EL DÍA QUE TODO CAMBIÓ


En aquellos días de marzo de 2020 todos sabíamos que algo estaba cambiando. El ambiente era extraño y se respiraba un aire de nerviosismo e inquietud. Las noticias que nos llegaban de otras partes del mundo eran aterradoras y sólo algunos escépticos confiaban en que nada ocurriese aquí. Realmente todos fuimos un poco escépticos. Inocentes, más bien.

El primer caso de contagio local en España se había notificado unos días antes, el 25 de febrero en Sevilla. Una semana después, se detectaron los primeros brotes descontrolados en Torrejón de Ardoz, Vitoria y en algunos pueblos de La Rioja. Pero, mientras tanto, la vida transcurría con normalidad. Con demasiada normalidad.

El lunes 9 de marzo fue un día clave. El primero de muchos que vendrían después. Madrid y Vitoria decidieron suspender las clases en colegios e institutos. Por la tarde, el ministro de Sanidad recomendó el teletrabajo y evitar reuniones y viajes. Se suspendieron los partidos de fútbol y de baloncesto y también las fiestas que se iban a celebrar en algunas ciudades en las semanas siguientes. La situación estaba ya fuera de control, pero pocos lo reconocían.

EXTRACTO DE DATOS:

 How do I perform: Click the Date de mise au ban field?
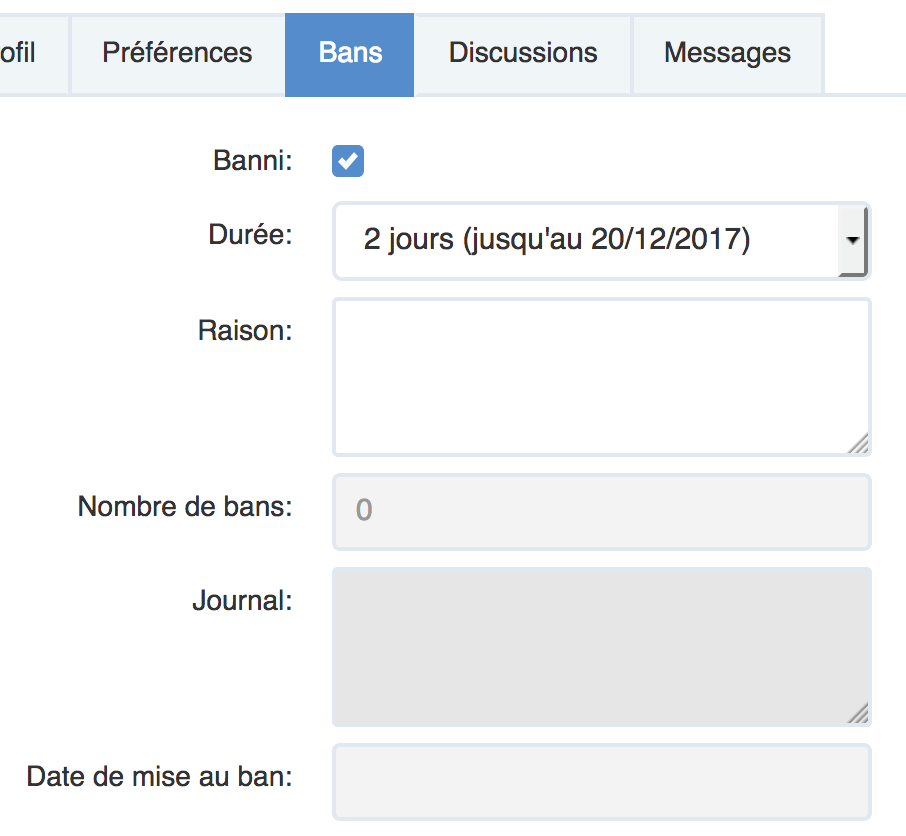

INSTRUCCIONES DE TRABAJO:
En el texto sobre marzo de 2020, ¿qué decidieron Madrid y Vitoria el lunes 9 de marzo? No es necesario consultar los datos.

RESPUESTA ESCRITA:
Suspender las clases en colegios e institutos.